Qual a razão para essa mudança nas regras do jogo ? O rombo de algo em torno de R$ 100 bilhões nas contas de estados e municípios por má gestão e desvios de recursos públicos. Governadores e prefeitos contrataram e não pagaram, os sucessores não querem pagar e quem vai pagar são os aposentados pensionistas, os servidores públicos; o cidadão que foi vítima de alguma agressão por parte do Estado ou de seus agentes; aquele que perdeu o imóvel porque dele se apossou o Poder Público. Enfim, milhares de brasileiros que tiveram a ousadia de lutar por seus direitos e ter do outro lado o Poder Público.

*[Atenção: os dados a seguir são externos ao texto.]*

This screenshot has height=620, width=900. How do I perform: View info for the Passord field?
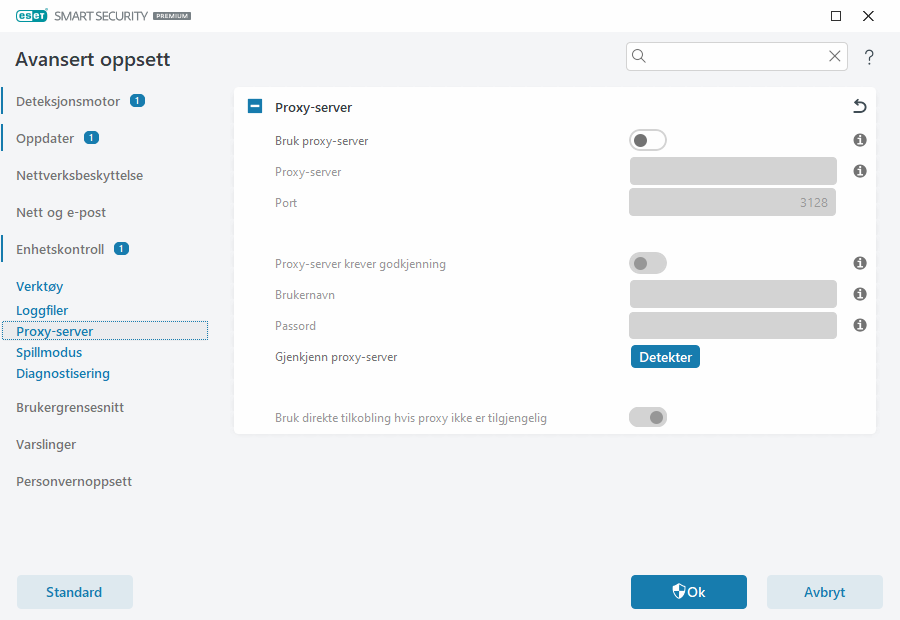click(x=859, y=325)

Como se vê, trata-se de uma emenda à Constituição casuística e que enfraquece o Judiciário por não tornar efetiva a decisão judicial, que pode, inclusive, ser objeto de leilão eletrônico relativizando o poder da coisa julgada simplesmente porque governadores e prefeitos estão em apuros administrativos, ou seja, prega-se a prevalência de interesses políticos – ou politiqueiros – sobre a segurança jurídica. Conseqüência disso: incerteza, insegurança e, sobretudo, o temor de negociar com o Poder Público, causando um efeito legal e moralmente nefasto à sociedade, qual seja, o do superfaturamento de preços como forma de se defender do eventual não pagamento no prazo.
Talvez os senhores senadores, certamente muito ocupados e preocupados em explicar as denúncias de desmandos no Senado, não tenham atentado para o fato de que a aprovação da PEC 12 terá repercussões internas e externas extremamente prejudiciais à imagem do Estado Brasileiro, que passará a ser reconhecido como o Estado do Calote, como tem apregoado o Presidente da OAB, Cezar Britto.